腸炎弧菌在台灣是主要引起食物中毒的病原菌之一，磷脂醯絲胺酸合成酶 (Pss) 為弧菌合成磷脂質組成份的一個決定性的酵素，可催化胞苷二磷酸二醯甘油和L型絲胺酸成為磷脂醯絲胺酸及5’-胞核苷單磷酸鹽。本研究欲探討腸炎弧菌中磷脂醯絲胺酸合成酶基因 (pss) 在細菌中的表現及此基因所生成的蛋白質之功能及特性。pss的mRNA於生長的指數期表現，其轉錄起始點位於轉譯起始點上游37個核苷酸，並藉由報導基因的試驗及RNA聚合酶之電泳位移分析證明pss基因的啓動子區域。另外，建構可能的調控者VPA0041之缺陷株發現VPA0041並不能調控pss基因在轉錄層次的表現。此外，由免疫沉澱法及液相串連式質譜儀證明腸炎弧菌的細胞內確實會轉譯出Pss蛋白質。為證實Pss蛋白質具有催化的功能，利用大腸桿菌大量表現可溶的重組Pss，並將其純化進行酵素活性分析。藉由基質輔助雷射解析串聯飛行時間質譜儀，可以證明Pss酵素催化基質後的產物磷脂醯絲胺酸的生成，使用分光光譜儀可以證實Pss酵素催化反應之產物5’-胞核苷單磷酸鹽的產生。另外，Pss最適反應溫度為40℃，最適pH為8，並受到20 mM二價金屬離子的抑制。再者，經由建構Pss的蛋白質立體結構模型，以及將模型與基質進行分子對接的模擬，及定點突變的製作，推測其酵素活性區存在於與其他磷脂酶D家族具保守性的兩個HKD (His(X)Lys(X)4Asp) 區域。弧菌屬中的Pss是具高保守性的蛋白質，本論文研究結果可促進了解其他弧菌之磷脂醯絲胺酸合成酶的基因及生化特性。

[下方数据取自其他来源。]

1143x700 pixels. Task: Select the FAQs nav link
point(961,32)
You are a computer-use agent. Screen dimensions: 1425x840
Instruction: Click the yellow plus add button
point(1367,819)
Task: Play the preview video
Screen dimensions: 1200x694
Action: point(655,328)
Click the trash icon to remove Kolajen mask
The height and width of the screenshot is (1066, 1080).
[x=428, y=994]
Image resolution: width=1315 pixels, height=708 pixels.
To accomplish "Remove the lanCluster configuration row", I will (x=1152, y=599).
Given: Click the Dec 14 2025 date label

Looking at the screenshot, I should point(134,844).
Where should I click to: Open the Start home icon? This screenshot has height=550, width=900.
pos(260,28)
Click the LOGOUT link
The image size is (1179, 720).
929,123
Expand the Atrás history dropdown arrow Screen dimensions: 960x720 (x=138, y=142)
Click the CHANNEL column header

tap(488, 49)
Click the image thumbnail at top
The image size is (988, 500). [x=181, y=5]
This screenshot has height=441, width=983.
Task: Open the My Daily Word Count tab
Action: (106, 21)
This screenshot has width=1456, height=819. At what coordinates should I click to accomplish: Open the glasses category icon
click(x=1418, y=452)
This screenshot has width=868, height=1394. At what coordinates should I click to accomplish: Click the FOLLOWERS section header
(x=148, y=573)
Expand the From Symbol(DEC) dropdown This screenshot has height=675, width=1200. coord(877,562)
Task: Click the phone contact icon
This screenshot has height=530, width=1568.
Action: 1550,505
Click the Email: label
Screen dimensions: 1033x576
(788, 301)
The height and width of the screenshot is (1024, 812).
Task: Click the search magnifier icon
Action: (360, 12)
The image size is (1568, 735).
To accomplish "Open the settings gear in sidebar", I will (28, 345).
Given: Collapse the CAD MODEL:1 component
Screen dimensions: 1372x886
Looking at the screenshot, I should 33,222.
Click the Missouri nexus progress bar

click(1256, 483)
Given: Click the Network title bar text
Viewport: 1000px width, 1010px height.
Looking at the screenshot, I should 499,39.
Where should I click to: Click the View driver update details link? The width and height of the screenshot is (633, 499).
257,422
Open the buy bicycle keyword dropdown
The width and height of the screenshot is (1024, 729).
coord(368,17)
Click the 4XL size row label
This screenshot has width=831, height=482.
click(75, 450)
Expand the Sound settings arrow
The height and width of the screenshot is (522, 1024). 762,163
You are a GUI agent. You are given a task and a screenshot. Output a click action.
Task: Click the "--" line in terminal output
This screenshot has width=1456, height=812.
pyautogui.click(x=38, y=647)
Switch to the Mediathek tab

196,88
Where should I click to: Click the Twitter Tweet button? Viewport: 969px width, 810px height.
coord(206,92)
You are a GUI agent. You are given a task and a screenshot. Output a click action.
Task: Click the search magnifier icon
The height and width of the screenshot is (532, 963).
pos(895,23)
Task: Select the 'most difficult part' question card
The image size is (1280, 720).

Vibrio parahaemolyticus is one of the main food pathogens that cause foodborne illness in Taiwan. Phosphatidylserine synthase (Pss) is a crital enzyme to synthesize phospholipid, which can catzlyze cytidine diphosphate diacylglycerol and L‐serine to form phosphatidylserine and cytidine 5’‐ monophosphate. This study would investigate the gene expression of the phosphatidylserine synthase gene (pss) in V. parahaemolyticus, and the function and the characteristics of Pss. pss mRNA was found to be expressed mainly during the exponential phase. The transcriptional start site of pss was mapped through sequencing and was identified at −37 nucleotides upstream of the start codon. In addition, the promoter was identified using a lux reporter assay and gel shift assay with an RNA polymerase. Furthermore, one predicted Pss regulator deletion mutant ΔVPA0041 was constructed, however, VPA0041 was found that it was no effect on regulating the transcriptional level of pss. To analyze the catalytic activity, a soluble form of His6‐tagged recombinant Pss was overexpressed and purified from Escherichia coli. Using matrix‐assisted laser desorption ionizationtime of flight mass spectrometry, the formation of phosphatidylserine was proved. The production of cytidine 5’‐monophosphate was confirmed by using spectrophotometer. Moreover, the optimum temperature of Pss was 40°C and the optimum pH of Pss was 8. The activity of Pss was inhibited by 20 mM divalent metal. In addition, through the construction of the three-dimensional structure of Pss, the simulation of molecular docking of the model with the substrate, and site-directed mutagenesis, the active region of the enzyme is presumed to be the two HKD (His(X)Lys(X)4Asp) regions conserved with other phospholipase D families. Since Pss is a conserved protein in Vibrio, this study can help to understand genetic and biochemical characterization of Pss in other Vibrio.